> [ASSIGNMENT] Leave the pictures out and reproduce, exactly, the lines from the one with "The height and" through the end of the entries below.

——

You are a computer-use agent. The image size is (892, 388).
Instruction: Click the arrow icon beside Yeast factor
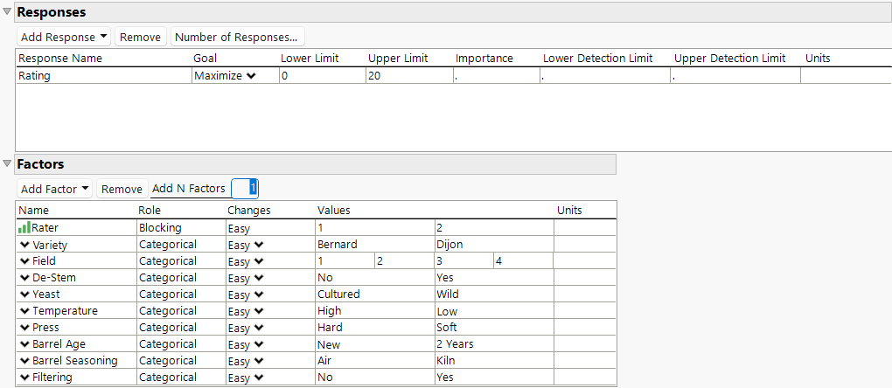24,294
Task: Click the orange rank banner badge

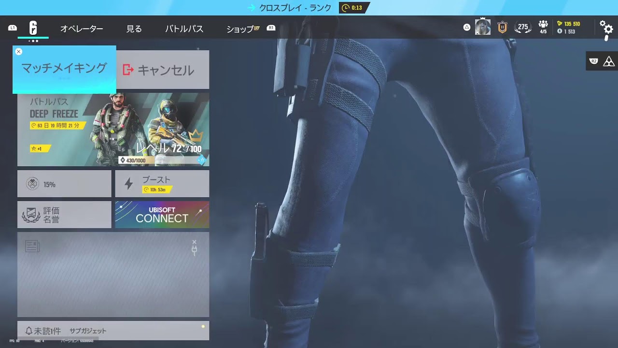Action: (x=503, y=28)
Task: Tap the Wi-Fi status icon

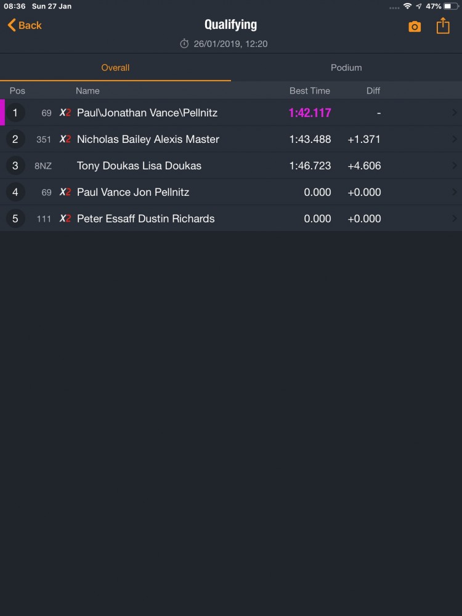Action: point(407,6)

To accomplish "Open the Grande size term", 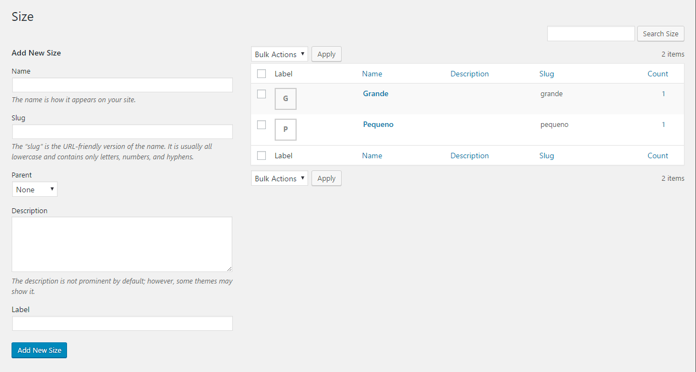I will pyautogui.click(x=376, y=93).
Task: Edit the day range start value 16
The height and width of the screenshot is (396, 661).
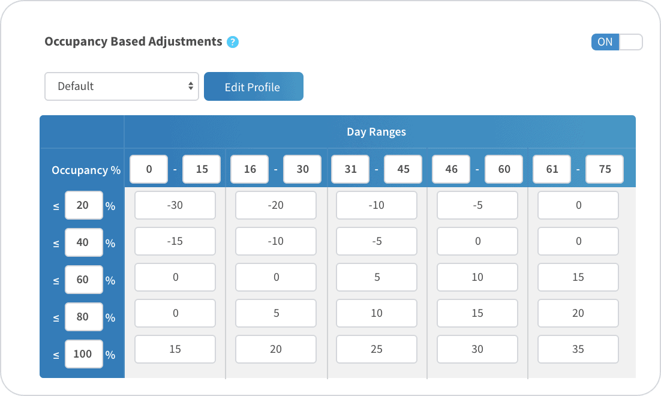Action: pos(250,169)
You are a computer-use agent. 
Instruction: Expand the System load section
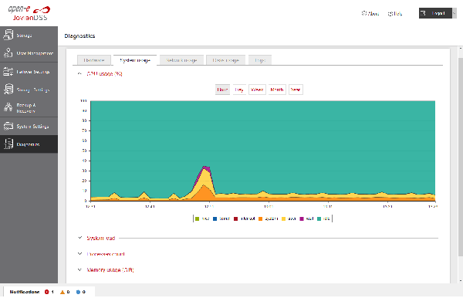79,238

——

> [TASK ANSWER]
The height and width of the screenshot is (396, 661).
Action: pos(250,169)
You are a computer-use agent. 
Instruction: Expand the System load section
79,238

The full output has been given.